Revoir cette adaptation du roman de William Irish m’oblige à revoir assez radicalement cette impression que m’avaient laissé mes premiers visionnages, il y a fort longtemps. La Mariée était en noir est effectivement très loin de ce qu’auraient pu en tirer un Robert Siodmak vingt ans plus tôt (comparaison pas innocente, puisque Siodmak a adapté Irish avec Phantom Lady). C’est aussi un Truffaut enthousiasmant, chaînon indispensable d’une espèce de trilogie noire informelle, après Tirez sur le pianiste et avant La Sirène du Mississipi.

C’est aussi, mine de rien, un film assez radical sur un canevas que Truffaut a utilisé plusieurs fois : le parcours d’un personnage qui en rencontre d’autres successivement, comme autant d’épisodes narratifs. Mais là où l’humour, la dérision, voire une grande légèreté seront au cœur d’Une belle fille comme moi ou de L’Homme qui aimait les femmes, il n’y a strictement aucune place pour l’humour dans La Mariée était en noir.

Jeanne Moreau, visage fermé, incarne une femme vengeresse dont on découvre les motivations par une série de courts flash-backs. Elle est une héroïne très sombre, victime de l’inconséquence et du pouvoir des hommes. Le regard de Truffaut est rarement tendre avec les hommes. Avec cette histoire particulièrement cruelle, il n’épargne pas non plus cette héroïne jusqu’au-boutiste, dont la vengeance prend des atours de plus en plus radicaux.

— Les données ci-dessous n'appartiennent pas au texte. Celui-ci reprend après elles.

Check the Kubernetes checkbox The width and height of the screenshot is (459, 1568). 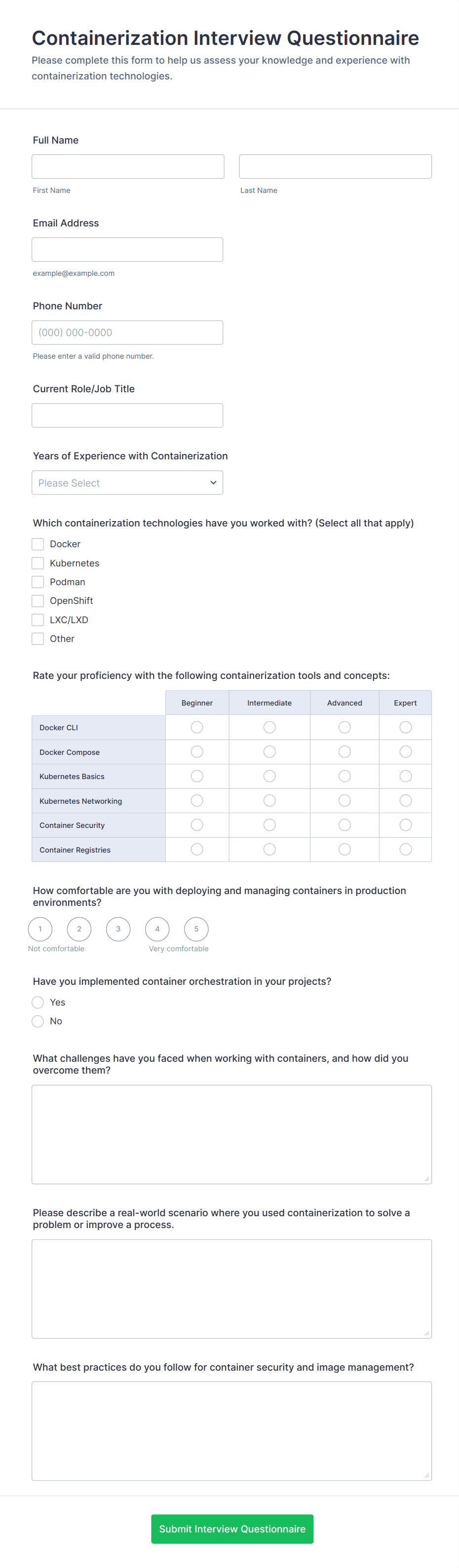(x=37, y=562)
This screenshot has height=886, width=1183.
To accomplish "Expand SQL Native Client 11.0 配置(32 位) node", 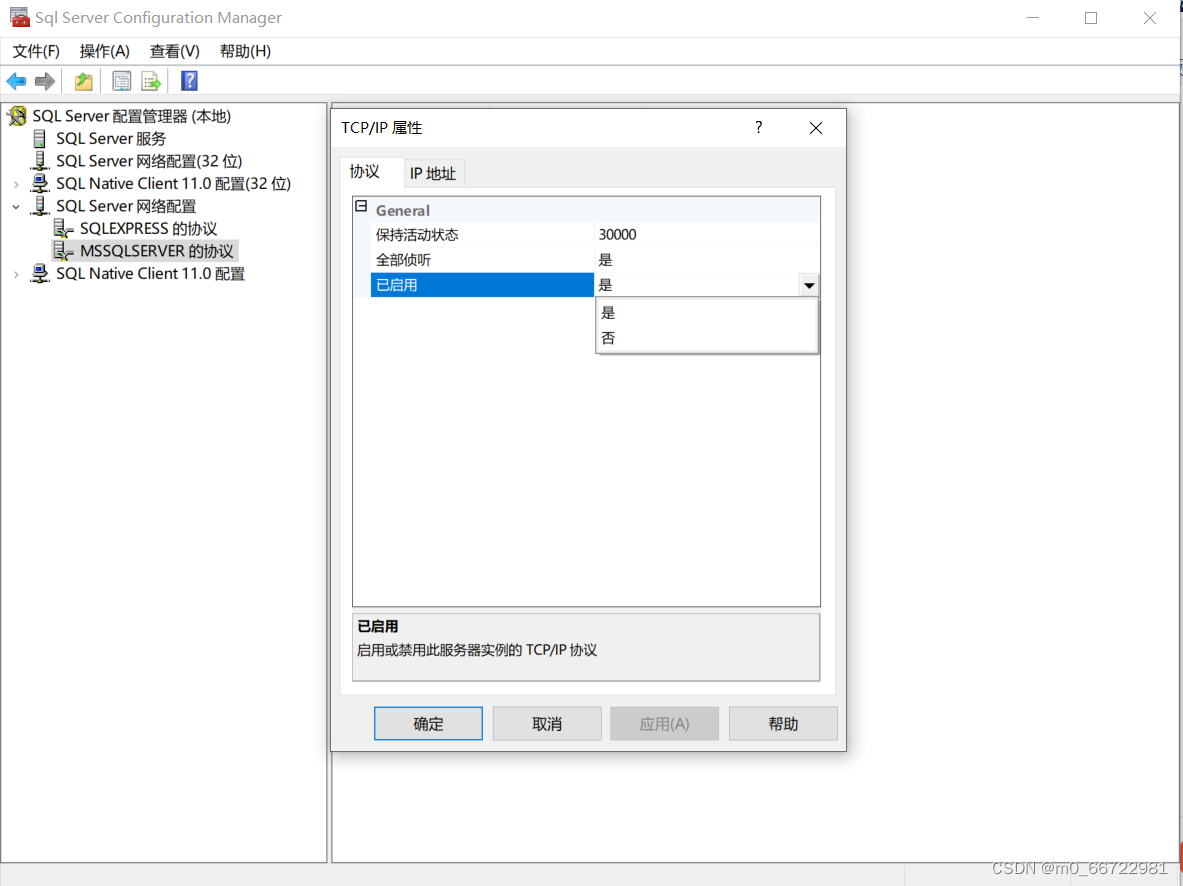I will [16, 184].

Elle finit même par provoquer le malaise en utilisant l’enfant du père de famille dominateur aussi pathétique qu’odieux joué par Michael Lonsdale. Et à perdre elle-même son humanité face à un Charles Denner qui lui laisse entrevoir une possible rédemption. Glacial et radical, La Mariée était en noir ne fait pas grand-chose pour séduire. C’est sans doute ce qui fait sa force.